*** ENTRIES SHOWN

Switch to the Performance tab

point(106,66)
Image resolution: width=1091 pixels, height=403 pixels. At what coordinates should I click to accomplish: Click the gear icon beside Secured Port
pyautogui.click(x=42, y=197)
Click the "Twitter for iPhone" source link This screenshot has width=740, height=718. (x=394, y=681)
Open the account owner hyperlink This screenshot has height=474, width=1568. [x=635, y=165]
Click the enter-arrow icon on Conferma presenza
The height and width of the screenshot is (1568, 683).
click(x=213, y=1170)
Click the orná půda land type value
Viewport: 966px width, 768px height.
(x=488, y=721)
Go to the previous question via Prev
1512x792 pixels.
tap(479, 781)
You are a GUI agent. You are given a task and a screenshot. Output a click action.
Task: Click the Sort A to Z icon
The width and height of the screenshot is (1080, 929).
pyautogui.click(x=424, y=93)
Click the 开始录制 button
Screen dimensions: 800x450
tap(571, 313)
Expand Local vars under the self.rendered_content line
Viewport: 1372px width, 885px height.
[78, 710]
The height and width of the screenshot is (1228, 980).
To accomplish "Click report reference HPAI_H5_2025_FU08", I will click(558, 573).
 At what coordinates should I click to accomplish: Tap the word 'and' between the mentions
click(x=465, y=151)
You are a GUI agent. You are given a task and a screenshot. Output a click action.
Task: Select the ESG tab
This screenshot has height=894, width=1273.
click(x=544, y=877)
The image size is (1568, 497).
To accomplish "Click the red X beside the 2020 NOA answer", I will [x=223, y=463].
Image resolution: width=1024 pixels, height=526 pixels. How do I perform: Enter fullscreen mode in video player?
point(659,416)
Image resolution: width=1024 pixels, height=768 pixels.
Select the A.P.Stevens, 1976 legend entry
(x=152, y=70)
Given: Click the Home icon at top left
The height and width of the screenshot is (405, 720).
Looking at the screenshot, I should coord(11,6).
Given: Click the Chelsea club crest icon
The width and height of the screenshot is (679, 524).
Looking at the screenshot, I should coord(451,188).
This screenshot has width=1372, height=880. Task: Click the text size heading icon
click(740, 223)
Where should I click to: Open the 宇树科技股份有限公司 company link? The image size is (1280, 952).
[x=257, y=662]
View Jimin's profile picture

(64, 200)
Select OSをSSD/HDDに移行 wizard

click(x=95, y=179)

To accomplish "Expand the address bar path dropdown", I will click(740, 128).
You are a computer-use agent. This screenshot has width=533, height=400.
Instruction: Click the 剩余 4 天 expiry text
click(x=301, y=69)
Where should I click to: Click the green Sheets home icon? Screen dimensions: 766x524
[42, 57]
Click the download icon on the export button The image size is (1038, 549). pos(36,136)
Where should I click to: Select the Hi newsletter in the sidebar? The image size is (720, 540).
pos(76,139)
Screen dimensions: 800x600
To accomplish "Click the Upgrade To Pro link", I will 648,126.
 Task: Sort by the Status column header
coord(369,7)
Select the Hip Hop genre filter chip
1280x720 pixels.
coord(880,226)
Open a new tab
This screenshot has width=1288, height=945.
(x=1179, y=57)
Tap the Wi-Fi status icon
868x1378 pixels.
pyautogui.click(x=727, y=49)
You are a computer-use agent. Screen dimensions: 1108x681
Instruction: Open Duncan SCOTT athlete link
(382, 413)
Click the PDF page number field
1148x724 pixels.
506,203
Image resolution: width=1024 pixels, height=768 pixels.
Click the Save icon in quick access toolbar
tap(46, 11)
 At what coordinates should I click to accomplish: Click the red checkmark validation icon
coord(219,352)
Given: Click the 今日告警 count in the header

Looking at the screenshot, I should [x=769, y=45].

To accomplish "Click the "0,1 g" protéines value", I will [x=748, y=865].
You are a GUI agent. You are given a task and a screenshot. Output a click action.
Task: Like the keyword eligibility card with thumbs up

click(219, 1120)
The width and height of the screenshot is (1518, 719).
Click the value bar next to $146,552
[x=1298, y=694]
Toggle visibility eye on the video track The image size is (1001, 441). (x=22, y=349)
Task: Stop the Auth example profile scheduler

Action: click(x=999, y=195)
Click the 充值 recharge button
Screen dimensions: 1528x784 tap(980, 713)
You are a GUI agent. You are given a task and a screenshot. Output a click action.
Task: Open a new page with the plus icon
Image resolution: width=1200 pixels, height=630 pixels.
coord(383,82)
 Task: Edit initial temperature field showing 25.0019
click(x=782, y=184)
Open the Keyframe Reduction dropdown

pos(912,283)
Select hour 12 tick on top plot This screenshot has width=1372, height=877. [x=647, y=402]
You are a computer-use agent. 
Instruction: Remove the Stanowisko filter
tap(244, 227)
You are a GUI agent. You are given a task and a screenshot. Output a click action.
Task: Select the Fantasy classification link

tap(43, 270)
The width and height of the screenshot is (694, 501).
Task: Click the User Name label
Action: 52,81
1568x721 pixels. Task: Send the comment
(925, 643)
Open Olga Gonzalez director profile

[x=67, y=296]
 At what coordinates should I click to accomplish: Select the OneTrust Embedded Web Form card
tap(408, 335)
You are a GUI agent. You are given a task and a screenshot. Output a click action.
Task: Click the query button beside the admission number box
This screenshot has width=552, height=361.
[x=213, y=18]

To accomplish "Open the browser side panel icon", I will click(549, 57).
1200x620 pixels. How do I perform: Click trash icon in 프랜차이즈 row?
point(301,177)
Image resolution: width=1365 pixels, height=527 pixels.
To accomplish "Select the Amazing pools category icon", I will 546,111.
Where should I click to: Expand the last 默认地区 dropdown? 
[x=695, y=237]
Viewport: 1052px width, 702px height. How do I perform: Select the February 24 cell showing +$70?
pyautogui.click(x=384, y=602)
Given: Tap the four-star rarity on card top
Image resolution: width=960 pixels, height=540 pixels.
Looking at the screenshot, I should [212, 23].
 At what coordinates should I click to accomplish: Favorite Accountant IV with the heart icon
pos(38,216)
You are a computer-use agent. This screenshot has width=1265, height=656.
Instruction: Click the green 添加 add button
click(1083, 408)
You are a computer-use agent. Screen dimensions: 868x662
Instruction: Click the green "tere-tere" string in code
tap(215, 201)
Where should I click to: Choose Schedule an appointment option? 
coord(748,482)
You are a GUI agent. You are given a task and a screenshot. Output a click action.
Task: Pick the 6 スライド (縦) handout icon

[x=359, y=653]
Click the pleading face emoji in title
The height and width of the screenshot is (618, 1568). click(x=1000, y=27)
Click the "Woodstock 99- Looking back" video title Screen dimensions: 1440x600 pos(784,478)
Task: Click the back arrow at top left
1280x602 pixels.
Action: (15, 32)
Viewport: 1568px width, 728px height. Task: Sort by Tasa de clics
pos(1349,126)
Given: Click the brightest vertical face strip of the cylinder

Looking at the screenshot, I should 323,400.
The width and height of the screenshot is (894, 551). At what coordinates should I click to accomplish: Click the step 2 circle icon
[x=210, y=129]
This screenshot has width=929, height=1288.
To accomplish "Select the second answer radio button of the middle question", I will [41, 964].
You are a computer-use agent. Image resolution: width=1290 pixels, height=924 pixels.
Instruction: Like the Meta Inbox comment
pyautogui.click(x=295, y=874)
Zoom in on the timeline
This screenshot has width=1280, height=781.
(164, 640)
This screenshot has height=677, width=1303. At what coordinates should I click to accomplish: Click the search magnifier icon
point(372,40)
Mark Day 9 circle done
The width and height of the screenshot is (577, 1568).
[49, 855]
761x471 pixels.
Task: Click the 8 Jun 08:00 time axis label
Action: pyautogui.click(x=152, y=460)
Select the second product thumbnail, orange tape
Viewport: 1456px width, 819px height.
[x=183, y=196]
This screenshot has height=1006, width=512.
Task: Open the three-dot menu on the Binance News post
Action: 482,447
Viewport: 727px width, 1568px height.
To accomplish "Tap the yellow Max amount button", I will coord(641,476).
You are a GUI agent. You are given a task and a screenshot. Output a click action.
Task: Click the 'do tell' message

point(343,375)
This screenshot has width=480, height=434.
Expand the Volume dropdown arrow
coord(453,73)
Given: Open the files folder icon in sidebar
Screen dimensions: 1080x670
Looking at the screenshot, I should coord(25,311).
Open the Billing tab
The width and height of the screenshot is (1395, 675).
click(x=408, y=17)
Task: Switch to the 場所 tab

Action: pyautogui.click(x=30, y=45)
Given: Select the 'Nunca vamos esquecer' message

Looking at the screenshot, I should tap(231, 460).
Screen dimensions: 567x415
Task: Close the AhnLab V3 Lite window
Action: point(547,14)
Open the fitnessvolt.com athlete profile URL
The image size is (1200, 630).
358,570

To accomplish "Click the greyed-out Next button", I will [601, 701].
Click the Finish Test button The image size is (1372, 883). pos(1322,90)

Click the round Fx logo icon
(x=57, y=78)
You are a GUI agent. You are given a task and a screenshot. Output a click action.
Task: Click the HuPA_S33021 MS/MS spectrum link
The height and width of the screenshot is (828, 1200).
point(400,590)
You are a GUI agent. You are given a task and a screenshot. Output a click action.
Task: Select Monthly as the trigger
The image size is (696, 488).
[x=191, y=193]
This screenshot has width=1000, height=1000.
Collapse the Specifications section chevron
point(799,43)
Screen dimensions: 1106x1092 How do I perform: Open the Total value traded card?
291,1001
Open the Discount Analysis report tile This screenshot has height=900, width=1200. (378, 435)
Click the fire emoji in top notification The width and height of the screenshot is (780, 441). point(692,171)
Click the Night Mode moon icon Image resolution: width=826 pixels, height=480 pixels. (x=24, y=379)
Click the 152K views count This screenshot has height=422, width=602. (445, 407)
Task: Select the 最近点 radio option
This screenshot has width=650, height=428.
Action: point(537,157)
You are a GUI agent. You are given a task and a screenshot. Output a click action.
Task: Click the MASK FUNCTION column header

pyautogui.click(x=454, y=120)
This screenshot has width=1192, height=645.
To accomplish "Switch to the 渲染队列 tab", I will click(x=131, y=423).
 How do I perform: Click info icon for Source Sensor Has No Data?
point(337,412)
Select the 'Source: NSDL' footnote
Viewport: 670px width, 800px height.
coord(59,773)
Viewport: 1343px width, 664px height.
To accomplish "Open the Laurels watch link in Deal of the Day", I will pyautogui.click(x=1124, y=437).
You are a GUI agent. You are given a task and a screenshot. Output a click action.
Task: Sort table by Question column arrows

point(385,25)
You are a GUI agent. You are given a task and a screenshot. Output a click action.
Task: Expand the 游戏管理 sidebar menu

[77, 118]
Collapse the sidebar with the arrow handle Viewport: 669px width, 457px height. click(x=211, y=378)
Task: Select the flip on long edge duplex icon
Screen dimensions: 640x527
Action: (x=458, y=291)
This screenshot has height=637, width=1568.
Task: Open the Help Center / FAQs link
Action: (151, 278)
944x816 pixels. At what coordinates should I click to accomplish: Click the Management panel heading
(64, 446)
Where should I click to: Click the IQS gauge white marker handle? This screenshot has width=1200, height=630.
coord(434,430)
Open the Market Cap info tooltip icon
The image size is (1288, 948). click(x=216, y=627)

******

= EXERCISE =
Given the data above, transcribe exactly the lines from the one containing "At what coordinates should I click to accomplish: Tap" down to the one containing "Given: Click the Home icon at top left", and no others.

= SOLUTION BELOW =
 At what coordinates should I click to accomplish: Tap the word 'and' between the mentions
click(x=465, y=151)
You are a GUI agent. You are given a task and a screenshot. Output a click action.
Task: Select the ESG tab
This screenshot has height=894, width=1273.
click(x=544, y=877)
The image size is (1568, 497).
To accomplish "Click the red X beside the 2020 NOA answer", I will [x=223, y=463].
Image resolution: width=1024 pixels, height=526 pixels. How do I perform: Enter fullscreen mode in video player?
point(659,416)
Image resolution: width=1024 pixels, height=768 pixels.
Select the A.P.Stevens, 1976 legend entry
(x=152, y=70)
Given: Click the Home icon at top left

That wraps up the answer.